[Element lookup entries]
══════
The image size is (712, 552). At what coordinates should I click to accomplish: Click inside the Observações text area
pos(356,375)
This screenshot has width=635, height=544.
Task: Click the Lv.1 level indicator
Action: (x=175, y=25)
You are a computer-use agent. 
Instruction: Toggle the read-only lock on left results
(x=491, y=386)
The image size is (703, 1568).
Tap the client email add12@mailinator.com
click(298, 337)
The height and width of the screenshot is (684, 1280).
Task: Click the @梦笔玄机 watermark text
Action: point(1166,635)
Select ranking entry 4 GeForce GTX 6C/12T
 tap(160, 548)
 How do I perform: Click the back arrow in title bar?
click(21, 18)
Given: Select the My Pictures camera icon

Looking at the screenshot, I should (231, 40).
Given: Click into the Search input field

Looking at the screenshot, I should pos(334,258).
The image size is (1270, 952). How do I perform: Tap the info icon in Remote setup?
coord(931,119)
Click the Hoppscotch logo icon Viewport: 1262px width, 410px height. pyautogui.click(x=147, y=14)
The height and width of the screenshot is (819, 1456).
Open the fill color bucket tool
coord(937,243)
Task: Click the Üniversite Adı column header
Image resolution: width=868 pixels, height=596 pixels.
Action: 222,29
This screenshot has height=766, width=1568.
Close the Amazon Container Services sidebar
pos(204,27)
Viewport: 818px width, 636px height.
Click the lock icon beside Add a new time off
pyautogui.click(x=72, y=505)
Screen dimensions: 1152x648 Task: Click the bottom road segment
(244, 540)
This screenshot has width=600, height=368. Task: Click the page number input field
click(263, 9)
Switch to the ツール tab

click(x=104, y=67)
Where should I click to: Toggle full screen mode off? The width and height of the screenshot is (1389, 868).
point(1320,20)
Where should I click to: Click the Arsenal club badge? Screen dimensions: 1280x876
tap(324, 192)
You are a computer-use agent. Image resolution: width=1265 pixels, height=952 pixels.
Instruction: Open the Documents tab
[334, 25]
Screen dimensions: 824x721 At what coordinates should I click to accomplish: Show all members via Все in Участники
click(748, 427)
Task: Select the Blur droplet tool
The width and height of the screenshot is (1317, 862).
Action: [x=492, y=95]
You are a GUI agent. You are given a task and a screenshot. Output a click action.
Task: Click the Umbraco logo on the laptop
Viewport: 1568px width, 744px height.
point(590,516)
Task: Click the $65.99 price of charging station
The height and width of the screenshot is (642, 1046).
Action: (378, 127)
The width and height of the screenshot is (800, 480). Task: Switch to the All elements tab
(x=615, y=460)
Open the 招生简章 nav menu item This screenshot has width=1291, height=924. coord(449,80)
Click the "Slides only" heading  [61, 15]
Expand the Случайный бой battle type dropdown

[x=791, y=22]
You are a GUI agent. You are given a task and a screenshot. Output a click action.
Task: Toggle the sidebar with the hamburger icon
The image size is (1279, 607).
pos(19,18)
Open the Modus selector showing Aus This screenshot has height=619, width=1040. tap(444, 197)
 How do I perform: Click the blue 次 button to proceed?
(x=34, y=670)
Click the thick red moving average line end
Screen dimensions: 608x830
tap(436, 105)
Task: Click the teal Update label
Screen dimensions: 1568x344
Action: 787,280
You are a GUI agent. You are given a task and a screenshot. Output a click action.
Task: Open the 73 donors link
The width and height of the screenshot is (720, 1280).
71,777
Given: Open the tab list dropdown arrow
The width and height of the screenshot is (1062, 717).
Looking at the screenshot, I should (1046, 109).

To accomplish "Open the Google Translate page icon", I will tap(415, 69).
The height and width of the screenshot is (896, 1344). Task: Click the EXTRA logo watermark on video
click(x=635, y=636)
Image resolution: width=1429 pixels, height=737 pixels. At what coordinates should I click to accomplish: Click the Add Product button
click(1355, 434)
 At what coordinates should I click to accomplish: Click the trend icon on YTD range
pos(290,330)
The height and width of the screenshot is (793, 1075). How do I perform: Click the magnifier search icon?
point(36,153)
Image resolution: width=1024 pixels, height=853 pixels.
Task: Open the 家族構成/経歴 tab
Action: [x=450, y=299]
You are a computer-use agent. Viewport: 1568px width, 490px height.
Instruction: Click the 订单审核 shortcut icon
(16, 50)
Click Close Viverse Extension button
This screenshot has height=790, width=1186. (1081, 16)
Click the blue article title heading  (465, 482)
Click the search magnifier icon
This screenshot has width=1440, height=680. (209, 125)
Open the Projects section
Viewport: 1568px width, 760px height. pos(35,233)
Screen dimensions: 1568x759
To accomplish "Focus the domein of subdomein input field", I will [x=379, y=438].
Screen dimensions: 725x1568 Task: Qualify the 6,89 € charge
══════
Short exercise: Please write out all the entries again, replacing "computer-use agent" with "desktop assistant" everywhere and leaving everything else unchanged.

Exercise answer:
The image size is (712, 552). At what coordinates should I click to accomplish: Click inside the Observações text area
pos(356,375)
This screenshot has width=635, height=544.
Task: Click the Lv.1 level indicator
Action: (x=175, y=25)
You are a desktop assistant. 
Instruction: Toggle the read-only lock on left results
(x=491, y=386)
The image size is (703, 1568).
Tap the client email add12@mailinator.com
click(298, 337)
The height and width of the screenshot is (684, 1280).
Task: Click the @梦笔玄机 watermark text
Action: point(1166,635)
Select ranking entry 4 GeForce GTX 6C/12T
 tap(160, 548)
 How do I perform: Click the back arrow in title bar?
click(21, 18)
Given: Select the My Pictures camera icon

Looking at the screenshot, I should (231, 40).
Given: Click into the Search input field

Looking at the screenshot, I should pos(334,258).
The image size is (1270, 952). How do I perform: Tap the info icon in Remote setup?
coord(931,119)
Click the Hoppscotch logo icon Viewport: 1262px width, 410px height. pyautogui.click(x=147, y=14)
The height and width of the screenshot is (819, 1456).
Open the fill color bucket tool
coord(937,243)
Task: Click the Üniversite Adı column header
Image resolution: width=868 pixels, height=596 pixels.
Action: 222,29
This screenshot has height=766, width=1568.
Close the Amazon Container Services sidebar
pos(204,27)
Viewport: 818px width, 636px height.
Click the lock icon beside Add a new time off
pyautogui.click(x=72, y=505)
Screen dimensions: 1152x648 Task: Click the bottom road segment
(244, 540)
This screenshot has width=600, height=368. Task: Click the page number input field
click(263, 9)
Switch to the ツール tab

click(x=104, y=67)
Where should I click to: Toggle full screen mode off? The width and height of the screenshot is (1389, 868).
point(1320,20)
Where should I click to: Click the Arsenal club badge? Screen dimensions: 1280x876
tap(324, 192)
You are a desktop assistant. Image resolution: width=1265 pixels, height=952 pixels.
Instruction: Open the Documents tab
[334, 25]
Screen dimensions: 824x721 At what coordinates should I click to accomplish: Show all members via Все in Участники
click(748, 427)
Task: Select the Blur droplet tool
The width and height of the screenshot is (1317, 862).
Action: [x=492, y=95]
You are a GUI agent. You are given a task and a screenshot. Output a click action.
Task: Click the Umbraco logo on the laptop
Viewport: 1568px width, 744px height.
point(590,516)
Task: Click the $65.99 price of charging station
The height and width of the screenshot is (642, 1046).
Action: (378, 127)
The width and height of the screenshot is (800, 480). Task: Switch to the All elements tab
(x=615, y=460)
Open the 招生简章 nav menu item This screenshot has width=1291, height=924. coord(449,80)
Click the "Slides only" heading  [61, 15]
Expand the Случайный бой battle type dropdown

[x=791, y=22]
You are a GUI agent. You are given a task and a screenshot. Output a click action.
Task: Toggle the sidebar with the hamburger icon
The image size is (1279, 607).
pos(19,18)
Open the Modus selector showing Aus This screenshot has height=619, width=1040. tap(444, 197)
 How do I perform: Click the blue 次 button to proceed?
(x=34, y=670)
Click the thick red moving average line end
Screen dimensions: 608x830
tap(436, 105)
Task: Click the teal Update label
Screen dimensions: 1568x344
Action: 787,280
You are a GUI agent. You are given a task and a screenshot. Output a click action.
Task: Open the 73 donors link
The width and height of the screenshot is (720, 1280).
71,777
Given: Open the tab list dropdown arrow
The width and height of the screenshot is (1062, 717).
Looking at the screenshot, I should (1046, 109).

To accomplish "Open the Google Translate page icon", I will tap(415, 69).
The height and width of the screenshot is (896, 1344). Task: Click the EXTRA logo watermark on video
click(x=635, y=636)
Image resolution: width=1429 pixels, height=737 pixels. At what coordinates should I click to accomplish: Click the Add Product button
click(1355, 434)
 At what coordinates should I click to accomplish: Click the trend icon on YTD range
pos(290,330)
The height and width of the screenshot is (793, 1075). How do I perform: Click the magnifier search icon?
point(36,153)
Image resolution: width=1024 pixels, height=853 pixels.
Task: Open the 家族構成/経歴 tab
Action: [x=450, y=299]
You are a desktop assistant. Viewport: 1568px width, 490px height.
Instruction: Click the 订单审核 shortcut icon
(16, 50)
Click Close Viverse Extension button
This screenshot has height=790, width=1186. (1081, 16)
Click the blue article title heading  (465, 482)
Click the search magnifier icon
This screenshot has width=1440, height=680. (209, 125)
Open the Projects section
Viewport: 1568px width, 760px height. pos(35,233)
Screen dimensions: 1568x759
To accomplish "Focus the domein of subdomein input field", I will [x=379, y=438].
Screen dimensions: 725x1568 Task: Qualify the 6,89 € charge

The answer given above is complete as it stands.